Sunday, January 23, 2011

Cooking Your Way to His (or Her) Heart

Surely, you've heard it before, "The way to a man's heart is through his stomach."  And yes, it's scientifically proven that men look for mates not only for love but also for food.  I speak from experience.  The day I decided she was the one was the day I tasted her Hainanese Lamb Soup which she prepared from a collection of family recipes.  I'll spare you the details, but yes it was one of those rare life changing moments, that eureka moment that sparks in your mind, "hey, I think I can spend the rest of my life with this person."  (Uh-huh, some of you are nodding, you know what I'm talking about)

For the rest of you, don't lose hope, that moment is coming.  The best thing you can do is to increase the probability of that moment happening.  I'd say, cook for your man (guys you hang in there I'll come to you).  Don't know how to cook?  No time?  Don't fret.  We'll help you plan and prep a meal that you'll finish cooking and plate yourself so you can proudly say, "yes dear, I cook this specially for you."

Go easy, set the stage with some romance.  We choose a Moscato with light bubbles (sure a Sauternes, but you don't want to come across as high maintenance).  No beer, this is not soccer night.

Of course, no cocktail nuts.  To start the mood right, we look to D'La Mer. Nothing evokes romance like The Sea - American Bay Scallops, Chilean Cod and Atlantic Salmon (you can request for starter or main portions).  We slow poach these in extra virgin olive oil flavoured with lemon, chilli and thyme.  The result is an exquisite nutty flavour with floral and spicy notes, not to mention, melt in your mouth texture.  You'd imagine your first kiss to be like this.

But baby, when it's love, if it's not rough it isn't fun (Oh, uh-oh, oh, oh).  That's right baby, bring on the meat.

Yea ok, I hear you, it's not easy to cook a steak to medium rare.  No problemo, the Half Baked Chef uses the sous vide method just like in professional restaurants.  This means that the meat is sealed in a vacuum pack and cooked to the exact doneness.  So when it comes to you, all you do is heat some butter in a pan, and sear off the steak for 30 seconds on each side.  Just make sure your pan is hot and you'll have perfect steaks with the perfect crust (we assume you can count to 30 fairly quickly).  If you want something unusual, try the braised wagyu beef cheek.  You can sear it off like the steaks or just serve it as it is.    For sides, go luxury with the potato puree with white truffle oil or spice things up with the black nut version.  By now, he should already be putty in your hands.  Read on if you need dessert, otherwise, we'll be happy for you to create your own happy ending.

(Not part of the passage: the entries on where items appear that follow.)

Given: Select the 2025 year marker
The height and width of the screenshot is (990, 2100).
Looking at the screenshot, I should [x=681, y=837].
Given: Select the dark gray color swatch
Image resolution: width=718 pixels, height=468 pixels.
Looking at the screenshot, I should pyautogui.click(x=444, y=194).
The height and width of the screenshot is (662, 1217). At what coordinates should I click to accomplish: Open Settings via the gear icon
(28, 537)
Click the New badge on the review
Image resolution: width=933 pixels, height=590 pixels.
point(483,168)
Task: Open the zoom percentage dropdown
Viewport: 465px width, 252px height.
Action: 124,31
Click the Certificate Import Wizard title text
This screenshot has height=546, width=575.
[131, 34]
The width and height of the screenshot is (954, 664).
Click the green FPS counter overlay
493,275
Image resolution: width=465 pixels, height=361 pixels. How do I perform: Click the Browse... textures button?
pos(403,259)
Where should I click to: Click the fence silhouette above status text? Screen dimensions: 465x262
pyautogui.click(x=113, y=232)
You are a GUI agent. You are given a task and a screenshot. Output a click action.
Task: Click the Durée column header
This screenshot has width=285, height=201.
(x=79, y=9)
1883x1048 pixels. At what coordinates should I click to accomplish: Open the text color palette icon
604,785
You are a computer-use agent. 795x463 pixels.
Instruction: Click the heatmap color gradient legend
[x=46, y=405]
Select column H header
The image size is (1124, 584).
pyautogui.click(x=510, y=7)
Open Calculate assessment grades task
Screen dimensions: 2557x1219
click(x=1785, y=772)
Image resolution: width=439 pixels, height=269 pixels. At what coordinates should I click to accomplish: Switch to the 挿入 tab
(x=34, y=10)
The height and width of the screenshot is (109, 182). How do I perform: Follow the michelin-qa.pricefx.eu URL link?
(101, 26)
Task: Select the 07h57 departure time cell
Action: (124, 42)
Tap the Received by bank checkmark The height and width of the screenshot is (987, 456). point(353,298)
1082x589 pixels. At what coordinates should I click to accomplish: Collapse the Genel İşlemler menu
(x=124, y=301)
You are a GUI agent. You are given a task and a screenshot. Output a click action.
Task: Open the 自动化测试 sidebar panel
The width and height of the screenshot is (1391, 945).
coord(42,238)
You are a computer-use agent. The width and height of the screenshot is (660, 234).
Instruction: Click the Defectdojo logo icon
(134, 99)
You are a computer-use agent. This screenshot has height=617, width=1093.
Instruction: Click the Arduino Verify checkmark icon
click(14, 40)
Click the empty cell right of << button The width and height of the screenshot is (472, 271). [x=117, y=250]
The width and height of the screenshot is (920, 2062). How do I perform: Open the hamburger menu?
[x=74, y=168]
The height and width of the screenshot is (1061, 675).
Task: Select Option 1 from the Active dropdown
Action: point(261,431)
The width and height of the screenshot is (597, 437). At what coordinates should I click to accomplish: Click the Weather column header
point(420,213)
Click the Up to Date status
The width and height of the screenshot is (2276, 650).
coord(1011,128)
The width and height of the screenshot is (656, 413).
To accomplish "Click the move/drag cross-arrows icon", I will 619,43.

Guys, your turn.  If she's as sweet as she looks,  I'll make a hasty generalisation here and say she loves dessert.  So why not have two desserts and skip the apps?  For dramatic effect, order the peach soup which you will serve in a soup plate, garnished with some thyme and a sprinkling of ground parprika for colour (like a good wingman, we'll prepare that for you).  You will set the soup plate in front of her and then in dramatic fashion, whip out a bottle of Jouet-Perrier (or champagne of your choice, you won't be stinging here) from behind your back.  With resemblance to a seasoned maitre-d, you will pop the champagne without taking out her eye.  Then you will pour a generous serve of champagne into the peach soup, making a full circle and reciting a haiku you just made up (if she's that sort).  She will gasp at your manly theatrics and pause to admire the subsiding bubbles before looking up at you. And with her eyes, tell you she's yours tonight (we can't help you with forever).

But she's not yet impressed, don't worry, there's still the second dessert - Chocolate.  No woman can resist chocolate.